Inmates do have constitutional rights, you know. Under the Eighth and Fourteenth Amendments, correctional facilities must provide inmates with proper medical care, no matter what crimes the inmates were convicted of. However, the legal burden of proof in winning these civil claims is high, and most of these claims fail. This is one of the failed claims.
The case is Roice v. County of Fulton, a summary order issued on February 6. Plaintiff was a pre-trial detainee, which means he was not yet convicted of anything and was incarcerated the county jail. That means Roice proceeds under the Fourteenth Amendment, which provides a more generous legal standard. Under Darnell v. Pineiro, 849 F.3d 17 (2d Cir. 2017), a case that I briefed on appeal, the Court of Appeals interpreted recent Supreme Court precedent to allow pre-trial detainees to win if they show the defendants knew or should have known about the excessive risk to the inmate's health or safety but did not provide proper medical treatment.

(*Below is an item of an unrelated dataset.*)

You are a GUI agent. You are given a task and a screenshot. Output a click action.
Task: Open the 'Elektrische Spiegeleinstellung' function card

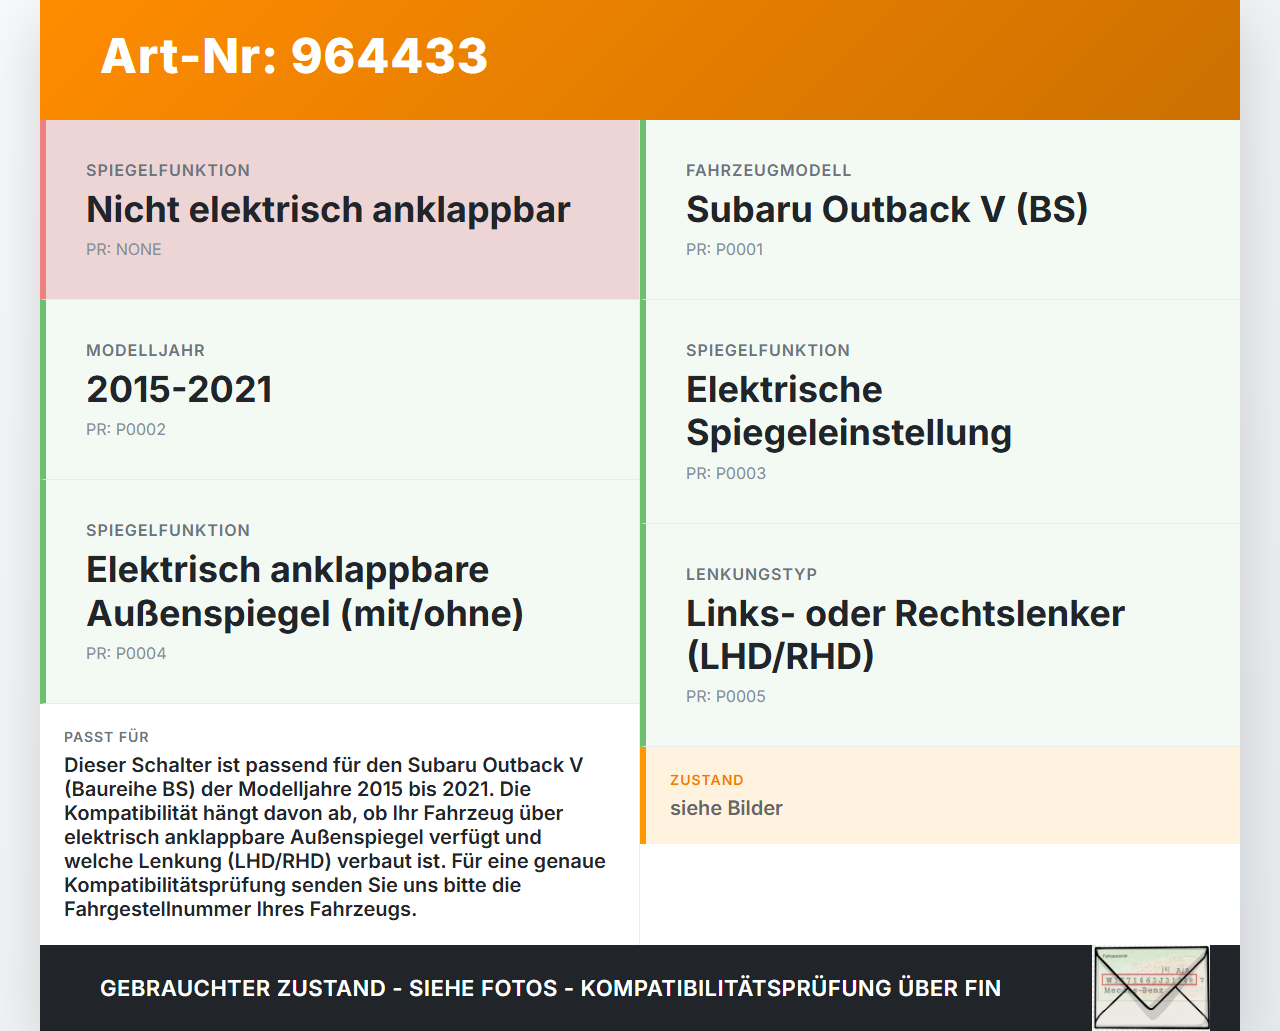[940, 410]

Plaintiff says the Fulton County jail did not properly respond to his complaints about abdominal pain and nausea, and that this led to hospitalization and surgery for severe pancreatitis. But while plaintiff says he began complaining prior to May 28, 2014, and that the jail ignored those complaints, the record tells another story. The Court of Appeals (Leval, Raggi and Livingston) says that the "overwhelming evidence" shows that, prior to May 29, plaintiff had not complained to staff about symptoms that might indicate pancreatitis. He did submit many handwritten medical request forms prior to that date, but none mentioned abdominal pain or vomiting. At deposition, plaintiff testified that he "may not have" complained about nausea and vomiting to the jail's medical providers, and that he "[could not] remember but he thought [he] did." That kind of testimony will not get you a trial on a constitutional claim alleging deliberate indifference to serious medical needs.
Also hurting plaintiff's case is evidence that jail employees appeared to provide plaintiff extensive and consistent medical care for three weeks before he went to the hospital for surgery. While plaintiff claims the jail should have known he was in a medical emergency, "symptoms such nausea [and] abdominal pain" may be consistent with a diagnosis of gallstones or developing pancreatitis, but they are also consistent with many other medical conditions which do not require hospitalization. That appears to be the heart of this case. Plaintiff was in distress, but that distress could have resulted from other causes, and since the jail did provide him with consistent medical treatment all along, he cannot win his case under the Fourteenth Amendment.